> _TASK DATA_:
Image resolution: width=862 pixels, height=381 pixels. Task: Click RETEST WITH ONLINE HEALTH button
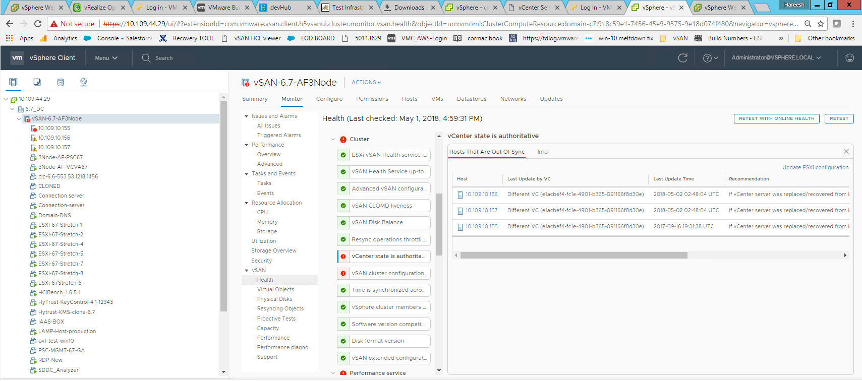tap(776, 118)
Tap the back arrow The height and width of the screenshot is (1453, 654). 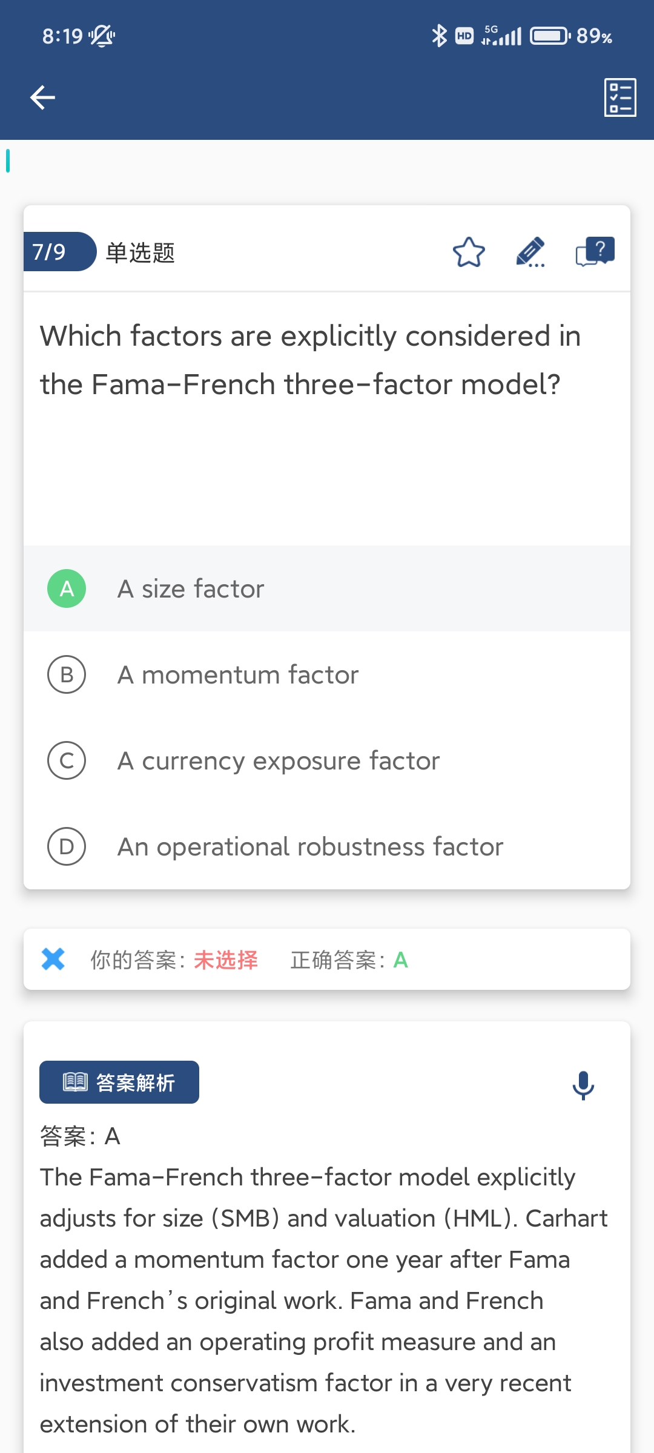pyautogui.click(x=42, y=97)
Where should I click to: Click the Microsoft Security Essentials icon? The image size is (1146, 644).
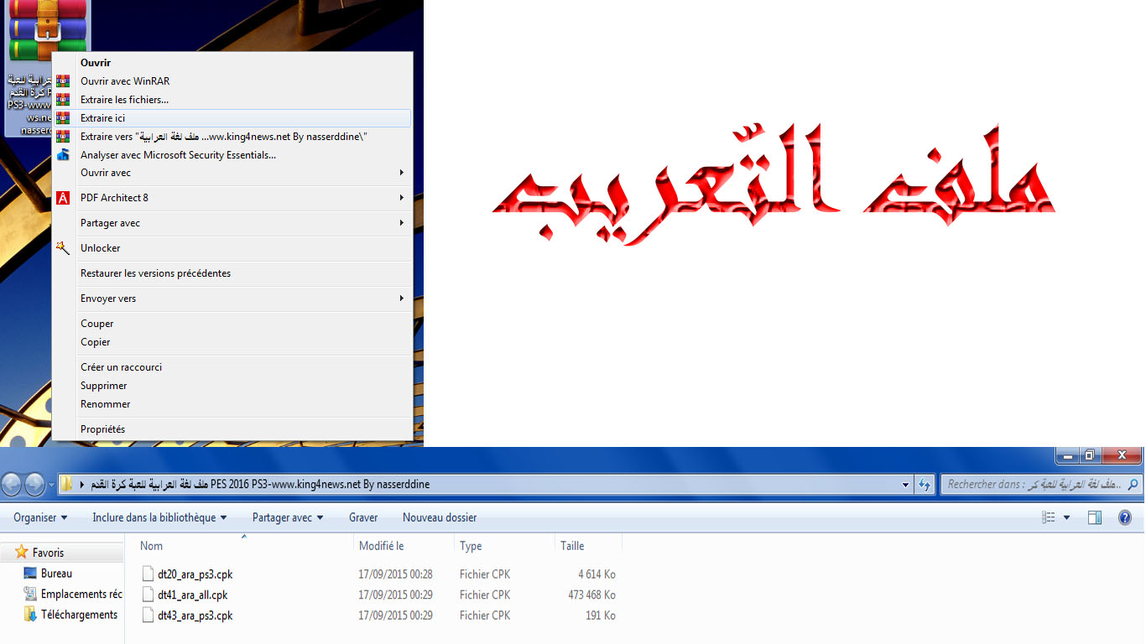(x=63, y=155)
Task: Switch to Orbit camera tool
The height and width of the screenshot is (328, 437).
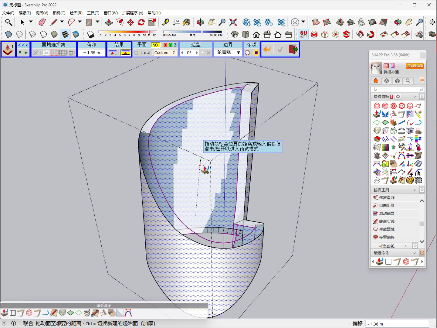Action: click(x=200, y=22)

> _ACTIVITY_: From the line holding "Task: Switch to Orbit camera tool" to the last line of the listing, please output each line exactly as it stands. Pictures stay out of the copy.

> _TASK RESPONSE_:
Task: Switch to Orbit camera tool
The height and width of the screenshot is (328, 437).
Action: click(x=200, y=22)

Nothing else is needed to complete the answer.